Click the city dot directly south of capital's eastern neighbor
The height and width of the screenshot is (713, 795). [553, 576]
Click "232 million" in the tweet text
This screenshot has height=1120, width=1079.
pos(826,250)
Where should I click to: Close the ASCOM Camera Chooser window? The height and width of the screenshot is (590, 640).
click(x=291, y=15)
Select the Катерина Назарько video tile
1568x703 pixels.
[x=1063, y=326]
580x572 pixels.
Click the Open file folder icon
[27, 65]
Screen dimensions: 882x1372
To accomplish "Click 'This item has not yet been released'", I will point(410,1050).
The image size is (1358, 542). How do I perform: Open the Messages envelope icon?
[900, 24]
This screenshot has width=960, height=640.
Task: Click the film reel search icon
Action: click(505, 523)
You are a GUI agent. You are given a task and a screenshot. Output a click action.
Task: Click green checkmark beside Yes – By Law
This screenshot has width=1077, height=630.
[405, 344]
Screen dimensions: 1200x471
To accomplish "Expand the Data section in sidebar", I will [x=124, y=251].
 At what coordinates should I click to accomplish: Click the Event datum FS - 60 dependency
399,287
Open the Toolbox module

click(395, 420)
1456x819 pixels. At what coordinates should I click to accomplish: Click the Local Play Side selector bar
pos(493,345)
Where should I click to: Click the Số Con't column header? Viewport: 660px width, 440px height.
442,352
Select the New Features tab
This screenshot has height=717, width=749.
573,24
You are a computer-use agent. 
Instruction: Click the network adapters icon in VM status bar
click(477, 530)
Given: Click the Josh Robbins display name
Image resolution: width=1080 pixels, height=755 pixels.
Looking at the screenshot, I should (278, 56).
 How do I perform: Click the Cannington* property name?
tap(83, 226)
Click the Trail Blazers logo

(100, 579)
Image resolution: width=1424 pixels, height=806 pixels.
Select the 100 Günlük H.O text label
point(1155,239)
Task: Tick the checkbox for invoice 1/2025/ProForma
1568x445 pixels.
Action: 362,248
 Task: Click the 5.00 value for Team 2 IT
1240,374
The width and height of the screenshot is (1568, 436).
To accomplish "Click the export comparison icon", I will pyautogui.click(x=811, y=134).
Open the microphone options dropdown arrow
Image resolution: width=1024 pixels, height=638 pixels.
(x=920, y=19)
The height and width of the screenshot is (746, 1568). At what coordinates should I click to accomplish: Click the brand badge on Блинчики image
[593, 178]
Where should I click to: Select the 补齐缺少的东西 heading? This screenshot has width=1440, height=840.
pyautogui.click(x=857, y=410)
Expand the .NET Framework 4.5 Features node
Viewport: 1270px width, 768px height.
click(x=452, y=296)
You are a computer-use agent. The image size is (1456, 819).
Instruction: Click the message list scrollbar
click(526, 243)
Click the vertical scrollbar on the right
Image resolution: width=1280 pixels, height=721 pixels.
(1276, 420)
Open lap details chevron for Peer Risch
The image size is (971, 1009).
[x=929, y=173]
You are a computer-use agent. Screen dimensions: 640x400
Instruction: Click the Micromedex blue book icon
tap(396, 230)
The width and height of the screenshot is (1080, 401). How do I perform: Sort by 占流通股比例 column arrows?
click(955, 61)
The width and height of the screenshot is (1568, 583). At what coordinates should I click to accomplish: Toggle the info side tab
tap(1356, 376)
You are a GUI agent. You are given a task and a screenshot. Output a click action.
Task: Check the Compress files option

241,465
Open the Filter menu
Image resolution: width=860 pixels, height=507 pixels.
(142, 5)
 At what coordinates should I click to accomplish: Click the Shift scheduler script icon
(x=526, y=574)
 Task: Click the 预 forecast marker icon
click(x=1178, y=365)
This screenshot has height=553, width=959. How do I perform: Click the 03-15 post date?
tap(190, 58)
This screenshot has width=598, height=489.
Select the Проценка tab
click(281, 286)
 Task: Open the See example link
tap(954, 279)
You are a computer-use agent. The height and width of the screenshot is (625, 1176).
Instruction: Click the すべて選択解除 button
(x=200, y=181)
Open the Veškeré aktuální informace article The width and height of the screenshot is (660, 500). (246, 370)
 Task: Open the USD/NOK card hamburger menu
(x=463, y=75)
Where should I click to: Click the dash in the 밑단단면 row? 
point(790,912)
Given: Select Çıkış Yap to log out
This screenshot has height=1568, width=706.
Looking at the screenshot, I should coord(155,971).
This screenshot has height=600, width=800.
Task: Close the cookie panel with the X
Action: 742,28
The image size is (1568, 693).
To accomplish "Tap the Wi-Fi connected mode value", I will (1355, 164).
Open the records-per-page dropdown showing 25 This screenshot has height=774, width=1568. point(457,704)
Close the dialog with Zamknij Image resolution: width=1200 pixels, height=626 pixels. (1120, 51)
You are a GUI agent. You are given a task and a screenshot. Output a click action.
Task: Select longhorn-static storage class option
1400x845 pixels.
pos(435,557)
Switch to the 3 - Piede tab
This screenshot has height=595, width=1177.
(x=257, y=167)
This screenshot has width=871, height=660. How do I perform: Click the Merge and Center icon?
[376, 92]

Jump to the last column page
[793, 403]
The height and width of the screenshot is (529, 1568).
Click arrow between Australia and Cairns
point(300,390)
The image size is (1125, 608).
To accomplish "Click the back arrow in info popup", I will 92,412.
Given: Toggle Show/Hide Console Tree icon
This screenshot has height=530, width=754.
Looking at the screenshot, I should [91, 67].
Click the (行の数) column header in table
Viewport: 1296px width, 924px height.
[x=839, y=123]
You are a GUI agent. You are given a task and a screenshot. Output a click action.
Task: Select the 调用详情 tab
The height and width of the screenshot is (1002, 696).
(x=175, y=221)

• _TASK REQUIREMENTS_: Each entry must be retyped exactly as it was written above.

• _TASK ANSWER_:
Click the city dot directly south of capital's eastern neighbor
The height and width of the screenshot is (713, 795). [553, 576]
Click "232 million" in the tweet text
This screenshot has height=1120, width=1079.
pos(826,250)
Where should I click to: Close the ASCOM Camera Chooser window? The height and width of the screenshot is (590, 640).
click(x=291, y=15)
Select the Катерина Назарько video tile
1568x703 pixels.
[x=1063, y=326]
580x572 pixels.
Click the Open file folder icon
[27, 65]
Screen dimensions: 882x1372
To accomplish "Click 'This item has not yet been released'", I will point(410,1050).
The image size is (1358, 542). How do I perform: Open the Messages envelope icon?
[900, 24]
This screenshot has width=960, height=640.
Task: Click the film reel search icon
Action: click(505, 523)
You are a GUI agent. You are given a task and a screenshot. Output a click action.
Task: Click green checkmark beside Yes – By Law
This screenshot has width=1077, height=630.
[405, 344]
Screen dimensions: 1200x471
To accomplish "Expand the Data section in sidebar", I will [x=124, y=251].
 At what coordinates should I click to accomplish: Click the Event datum FS - 60 dependency
399,287
Open the Toolbox module

click(395, 420)
1456x819 pixels. At what coordinates should I click to accomplish: Click the Local Play Side selector bar
pos(493,345)
Where should I click to: Click the Số Con't column header? Viewport: 660px width, 440px height.
442,352
Select the New Features tab
This screenshot has height=717, width=749.
573,24
You are a computer-use agent. 
Instruction: Click the network adapters icon in VM status bar
click(477, 530)
Given: Click the Josh Robbins display name
Image resolution: width=1080 pixels, height=755 pixels.
Looking at the screenshot, I should (278, 56).
 How do I perform: Click the Cannington* property name?
tap(83, 226)
Click the Trail Blazers logo

(100, 579)
Image resolution: width=1424 pixels, height=806 pixels.
Select the 100 Günlük H.O text label
point(1155,239)
Task: Tick the checkbox for invoice 1/2025/ProForma
1568x445 pixels.
Action: 362,248
 Task: Click the 5.00 value for Team 2 IT
1240,374
The width and height of the screenshot is (1568, 436).
To accomplish "Click the export comparison icon", I will pyautogui.click(x=811, y=134).
Open the microphone options dropdown arrow
Image resolution: width=1024 pixels, height=638 pixels.
(x=920, y=19)
The height and width of the screenshot is (746, 1568). At what coordinates should I click to accomplish: Click the brand badge on Блинчики image
[593, 178]
Where should I click to: Select the 补齐缺少的东西 heading? This screenshot has width=1440, height=840.
pyautogui.click(x=857, y=410)
Expand the .NET Framework 4.5 Features node
Viewport: 1270px width, 768px height.
click(x=452, y=296)
You are a computer-use agent. The image size is (1456, 819).
Instruction: Click the message list scrollbar
click(526, 243)
Click the vertical scrollbar on the right
Image resolution: width=1280 pixels, height=721 pixels.
(1276, 420)
Open lap details chevron for Peer Risch
The image size is (971, 1009).
[x=929, y=173]
You are a computer-use agent. Screen dimensions: 640x400
Instruction: Click the Micromedex blue book icon
tap(396, 230)
The width and height of the screenshot is (1080, 401). How do I perform: Sort by 占流通股比例 column arrows?
click(955, 61)
The width and height of the screenshot is (1568, 583). At what coordinates should I click to accomplish: Toggle the info side tab
tap(1356, 376)
You are a GUI agent. You are given a task and a screenshot. Output a click action.
Task: Check the Compress files option

241,465
Open the Filter menu
Image resolution: width=860 pixels, height=507 pixels.
(142, 5)
 At what coordinates should I click to accomplish: Click the Shift scheduler script icon
(x=526, y=574)
 Task: Click the 预 forecast marker icon
click(x=1178, y=365)
This screenshot has height=553, width=959. How do I perform: Click the 03-15 post date?
tap(190, 58)
This screenshot has width=598, height=489.
Select the Проценка tab
click(281, 286)
 Task: Open the See example link
tap(954, 279)
You are a computer-use agent. The height and width of the screenshot is (625, 1176).
Instruction: Click the すべて選択解除 button
(x=200, y=181)
Open the Veškeré aktuální informace article The width and height of the screenshot is (660, 500). (246, 370)
 Task: Open the USD/NOK card hamburger menu
(x=463, y=75)
Where should I click to: Click the dash in the 밑단단면 row? 
point(790,912)
Given: Select Çıkış Yap to log out
This screenshot has height=1568, width=706.
Looking at the screenshot, I should coord(155,971).
This screenshot has height=600, width=800.
Task: Close the cookie panel with the X
Action: 742,28
The image size is (1568, 693).
To accomplish "Tap the Wi-Fi connected mode value", I will (1355, 164).
Open the records-per-page dropdown showing 25 This screenshot has height=774, width=1568. point(457,704)
Close the dialog with Zamknij Image resolution: width=1200 pixels, height=626 pixels. (1120, 51)
You are a GUI agent. You are given a task and a screenshot. Output a click action.
Task: Select longhorn-static storage class option
1400x845 pixels.
pos(435,557)
Switch to the 3 - Piede tab
This screenshot has height=595, width=1177.
(x=257, y=167)
This screenshot has width=871, height=660. How do I perform: Click the Merge and Center icon?
[376, 92]

Jump to the last column page
[793, 403]
The height and width of the screenshot is (529, 1568).
Click arrow between Australia and Cairns
point(300,390)
The image size is (1125, 608).
To accomplish "Click the back arrow in info popup", I will 92,412.
Given: Toggle Show/Hide Console Tree icon
This screenshot has height=530, width=754.
Looking at the screenshot, I should [91, 67].
Click the (行の数) column header in table
Viewport: 1296px width, 924px height.
[x=839, y=123]
You are a GUI agent. You are given a task and a screenshot. Output a click action.
Task: Select the 调用详情 tab
The height and width of the screenshot is (1002, 696).
(x=175, y=221)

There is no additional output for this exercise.